Wrist Circumference –
Mean: (using the same method for raw data as in previous hypotheses)
7860/50 = 157.2cm
Median: (using the same method as previously)
25th value = 160cm
Mode: (the most frequently occurring value)
=150cm
Range: (highest value – the lowest value)
200-120 = 80cm
Thumb Circumference –
Mean: 2739/50 = 54.78cm
Median: 25th value = 60cm
Mode: = 70cm
Range = 80 – 20 = 60cm
In my opinion, the median is the best of these averages, as the mean (although the most ‘accurate’) can be easily distorted by extreme values, and the mode cannot really be used to help me analyse the data any further.
I then calculated the spread of the data by working out the inter-quartile range and standard deviation of the data. The inter-quartile range shows the range between the value one quarter of the way through the data and the value three-quarters of the way through the data. (I have actually already calculated the inter-quartile range from when I was removing outliers from the data, and as I found no outliers in either the Wrist Circumference or the Thumb Circumference data so they can be used again now.)

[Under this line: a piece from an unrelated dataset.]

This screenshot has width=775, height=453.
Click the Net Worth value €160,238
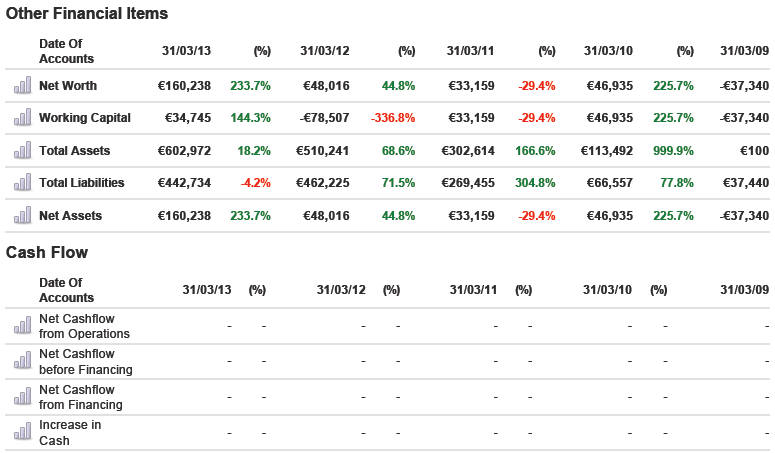[184, 86]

Inter-quartile range for Wrist Circumference = 22.5cm
Inter-quartile range for Thumb Circumference = 27.5cm
To work out the standard deviation of each set of data you use the formula √ (1/n∑x²-x ²), which means all the data individually squared then added together, the mean squared then subtracted from the total and this remaining number divided by the total number of pieces of data. This gives the variance, which can be square rooted to find the standard deviation.
I then used this method to work out that the standard deviation of the Wrist Circumference, which = 21.0038cm,
and Thumb Circumference which = 18.9698cm
I then attempted to find out if there was a correlation between the two sets of data using Spearman’s Rank Correlation Coefficient. I used the formula rs = 1-((6∑d²)/(n(n²-1))) to work this out, and the result that I produced was rs = 0.5768.
Using a critical values table for Spearman’s Rank Correlation Coefficient (shown below), I saw that there was no correlation between my data, as 0.5768 is not greater than 0.7647 or less than -0.7647.
Should there have been a correlation, I would have drawn a line of regression on my scatter diagram, however as there is no correlation I will not.
Therefore, my hypothesis has been shown incorrect, as there is no correlation between the Wrist Circumference and the Thumb Circumference, not even a weak one.
Conclusion
In summary, the first two of my hypotheses have been proven correct as shown by the graphs and calculations done in the Hypothesis 1 and Hypothesis 2 sections, however my third hypothesis was proven incorrect as shown by the graphs and calculations in the Hypothesis 3 section. In conclusion, I feel that I have successfully investigated the various statistics from the school census and have come to the conclusions shown in my investigations above.
Limitations and Extensions
The main limitation that I faced during this investigation was time, and I feel that should I have had more time I could have investigated my hypotheses further, and come up with other hypotheses to test regarding the school census. Some extensions that I could attempt in the future include redoing the testing of my hypotheses using much larger samples of data (200 or more) to build up a more accurate picture of the data, attempting different types of graphs to compare and show the data (such as cumulative frequency graphs), and using similar methods that I have portrayed in my investigation above to test other variables from the census (such as height of belly button).